School rules not meant to ‘oppress’

Sally Cochran, Editor in Chief

At some point in your life, if you don’t already, you will have a job.

It could be anything from flipping burgers to managing a small group to being a multi-millionaire CEO.

No matter what occupation you find yourself in, there will be basic expectations.

And, I promise, you will be expected to be on time.

Along with its plethora of other goals, Blue Valley prepares its students to join the workforce.

If you are as offended when your future boss expects you to be on time as some students are when they are sent to Tardy Tracker, I wish you luck in finding employment.

Two of the most basic expectations — and, yes, rules — at BV are being here and being on time, which directly translate to your future job.

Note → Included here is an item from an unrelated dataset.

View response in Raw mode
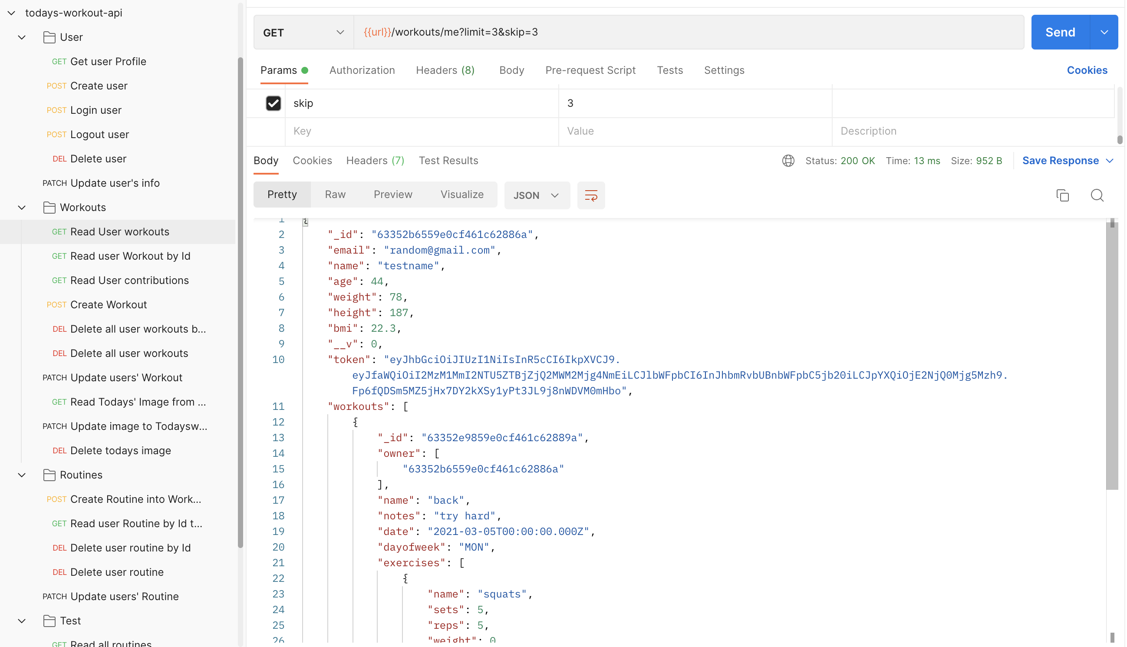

The issue is more than just following these rules — it’s accepting the consequences of ignoring them.

If you wish to be late to class, you control your own destiny. Own up to your actions, deal with the consequences and move on with your life.

No complaining about how oppressed you are is necessary.

Speaking of future employment, unless you wish to become some sort of exotic dancer, following our dress code puts you right on track for what to expect in a future job.

Nix that — you probably won’t be able to wear shorts, tank tops or many other clothing items the dress code does allow.

When you consider that going to school every day is essentially all students’ full-time jobs, being required to look “professional” (or at least not be hanging out of too-small or otherwise questionable clothing) makes more sense.

Our administration is not “oppressing” us when they ask us to follow simple rules.

They are only trying to prepare us for work as well as other future experiences and make our school what it’s supposed to be — an effective place for learning.

At the end of the day, BV’s various rules do not define your school experiences. Your effort, academics, school spirit and other qualities will shape you as a person as well as your four years here.